History shows that disaster ensues when our consciousness becomes detached from the physical reality of living on a finite planet. Unfortunately, this is where we are today.
Thanks to the all-pervading, multi-billion dollar infrastructure of ‘reality maintenance’, we are repeating the same fatal mistakes of previous civilisations. Only, this time, it’s on a global scale. There’ll be nowhere to escape when the proverbial really hits the fan.
Yesterday’s Question Time was but a microcosm of the consciousness straightjacket that confines political discourse. But the reality distortion is worse elsewhere – just watch Fox News on an average day.
If we don’t wake up to our environmental debt, then our children will pay. Without a stable climate, there is no economy, period.

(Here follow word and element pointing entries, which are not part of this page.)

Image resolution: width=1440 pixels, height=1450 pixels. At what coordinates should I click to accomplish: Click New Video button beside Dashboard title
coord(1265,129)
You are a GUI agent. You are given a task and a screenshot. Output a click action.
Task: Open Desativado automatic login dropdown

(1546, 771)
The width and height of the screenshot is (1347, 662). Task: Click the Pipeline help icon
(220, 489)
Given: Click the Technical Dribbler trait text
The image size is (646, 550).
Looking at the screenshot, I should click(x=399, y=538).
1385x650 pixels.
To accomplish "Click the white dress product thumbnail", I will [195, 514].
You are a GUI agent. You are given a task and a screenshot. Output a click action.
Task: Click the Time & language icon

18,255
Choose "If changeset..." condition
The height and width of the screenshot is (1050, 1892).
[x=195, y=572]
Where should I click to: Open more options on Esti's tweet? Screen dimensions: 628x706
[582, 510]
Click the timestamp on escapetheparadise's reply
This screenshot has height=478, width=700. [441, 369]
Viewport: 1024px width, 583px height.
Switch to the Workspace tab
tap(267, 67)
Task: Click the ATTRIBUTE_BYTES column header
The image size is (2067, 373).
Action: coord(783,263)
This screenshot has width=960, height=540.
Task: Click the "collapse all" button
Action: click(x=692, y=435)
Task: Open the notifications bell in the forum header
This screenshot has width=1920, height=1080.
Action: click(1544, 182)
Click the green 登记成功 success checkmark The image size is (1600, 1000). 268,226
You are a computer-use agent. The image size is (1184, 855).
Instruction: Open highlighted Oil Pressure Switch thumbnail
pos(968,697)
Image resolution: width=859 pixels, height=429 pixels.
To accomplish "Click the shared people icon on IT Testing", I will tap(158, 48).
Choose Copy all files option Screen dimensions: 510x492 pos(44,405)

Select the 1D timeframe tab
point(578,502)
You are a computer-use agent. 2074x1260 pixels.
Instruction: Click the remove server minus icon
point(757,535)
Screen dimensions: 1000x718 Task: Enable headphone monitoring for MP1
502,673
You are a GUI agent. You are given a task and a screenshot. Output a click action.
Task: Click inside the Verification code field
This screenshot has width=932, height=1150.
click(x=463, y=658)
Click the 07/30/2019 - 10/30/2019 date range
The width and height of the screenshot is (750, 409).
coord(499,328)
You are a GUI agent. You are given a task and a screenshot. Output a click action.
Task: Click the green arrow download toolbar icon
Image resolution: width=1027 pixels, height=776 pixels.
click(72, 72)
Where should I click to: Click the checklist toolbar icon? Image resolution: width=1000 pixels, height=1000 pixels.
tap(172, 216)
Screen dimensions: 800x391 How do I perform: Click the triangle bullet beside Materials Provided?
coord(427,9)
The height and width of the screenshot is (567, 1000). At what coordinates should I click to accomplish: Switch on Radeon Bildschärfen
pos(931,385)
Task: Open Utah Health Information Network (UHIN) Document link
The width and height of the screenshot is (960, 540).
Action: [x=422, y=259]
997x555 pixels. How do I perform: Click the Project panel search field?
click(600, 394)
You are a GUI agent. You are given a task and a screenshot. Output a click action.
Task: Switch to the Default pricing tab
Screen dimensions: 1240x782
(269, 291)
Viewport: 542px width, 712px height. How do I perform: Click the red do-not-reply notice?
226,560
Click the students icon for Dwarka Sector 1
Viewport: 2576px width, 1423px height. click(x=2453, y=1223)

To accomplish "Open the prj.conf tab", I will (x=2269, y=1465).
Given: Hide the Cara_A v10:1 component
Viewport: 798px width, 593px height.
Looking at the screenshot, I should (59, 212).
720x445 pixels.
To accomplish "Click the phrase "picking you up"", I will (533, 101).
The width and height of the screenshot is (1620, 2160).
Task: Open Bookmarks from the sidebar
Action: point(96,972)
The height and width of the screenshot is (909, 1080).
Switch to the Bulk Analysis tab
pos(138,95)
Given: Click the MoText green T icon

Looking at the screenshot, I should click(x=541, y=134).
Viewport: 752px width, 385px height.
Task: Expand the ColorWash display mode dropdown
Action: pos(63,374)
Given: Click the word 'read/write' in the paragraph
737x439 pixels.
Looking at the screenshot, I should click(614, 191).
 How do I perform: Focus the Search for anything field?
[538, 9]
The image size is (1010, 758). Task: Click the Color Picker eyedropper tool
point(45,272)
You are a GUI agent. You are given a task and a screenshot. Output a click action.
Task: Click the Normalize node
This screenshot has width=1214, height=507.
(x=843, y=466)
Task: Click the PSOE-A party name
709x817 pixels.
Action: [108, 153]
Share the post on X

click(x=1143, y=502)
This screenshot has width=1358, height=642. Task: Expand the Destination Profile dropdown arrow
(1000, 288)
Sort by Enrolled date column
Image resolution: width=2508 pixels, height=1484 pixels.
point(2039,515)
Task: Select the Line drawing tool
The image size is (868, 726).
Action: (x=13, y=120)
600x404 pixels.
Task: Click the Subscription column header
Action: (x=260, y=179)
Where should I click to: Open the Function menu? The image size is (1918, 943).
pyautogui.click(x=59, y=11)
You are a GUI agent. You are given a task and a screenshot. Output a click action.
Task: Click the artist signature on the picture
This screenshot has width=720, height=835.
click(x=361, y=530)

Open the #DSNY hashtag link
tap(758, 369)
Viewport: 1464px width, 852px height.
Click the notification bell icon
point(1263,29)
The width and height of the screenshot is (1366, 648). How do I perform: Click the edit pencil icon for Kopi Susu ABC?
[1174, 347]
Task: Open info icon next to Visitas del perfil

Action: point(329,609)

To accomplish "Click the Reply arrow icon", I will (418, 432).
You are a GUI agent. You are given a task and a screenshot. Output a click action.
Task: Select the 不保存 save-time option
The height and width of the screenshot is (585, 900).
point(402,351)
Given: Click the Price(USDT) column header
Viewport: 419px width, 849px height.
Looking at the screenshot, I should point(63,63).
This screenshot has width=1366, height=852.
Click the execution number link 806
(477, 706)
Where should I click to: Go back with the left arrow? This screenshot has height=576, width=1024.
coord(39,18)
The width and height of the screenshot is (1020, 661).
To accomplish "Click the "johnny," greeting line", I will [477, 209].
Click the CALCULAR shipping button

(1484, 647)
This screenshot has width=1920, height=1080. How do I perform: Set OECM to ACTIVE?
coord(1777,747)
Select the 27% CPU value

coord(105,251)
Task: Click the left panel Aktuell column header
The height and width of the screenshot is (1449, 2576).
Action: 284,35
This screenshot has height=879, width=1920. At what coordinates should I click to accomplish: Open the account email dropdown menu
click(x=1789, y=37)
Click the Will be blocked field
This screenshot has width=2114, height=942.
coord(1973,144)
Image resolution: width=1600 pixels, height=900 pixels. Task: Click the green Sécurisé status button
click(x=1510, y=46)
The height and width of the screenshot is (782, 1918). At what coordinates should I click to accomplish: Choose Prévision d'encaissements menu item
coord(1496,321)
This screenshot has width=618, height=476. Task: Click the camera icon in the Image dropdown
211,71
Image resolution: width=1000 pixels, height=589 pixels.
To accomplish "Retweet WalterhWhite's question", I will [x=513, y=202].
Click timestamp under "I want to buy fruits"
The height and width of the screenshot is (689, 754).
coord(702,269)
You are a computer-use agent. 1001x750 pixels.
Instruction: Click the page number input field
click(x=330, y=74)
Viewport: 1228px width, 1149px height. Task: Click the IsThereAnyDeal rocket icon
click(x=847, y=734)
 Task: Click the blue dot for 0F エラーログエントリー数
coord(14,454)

We need to deconstruct the entire set of institutions and belief systems that maintain our unreal and unsustainable lives, along with the interests that seek to enforce them. We need to repudiate the view that trade is sacrosanct whatever the cost. And we need to embark on this soon.
But you won’t hear such things uttered on Question Time. Though, anything less and we’re surely signing our own death warrant.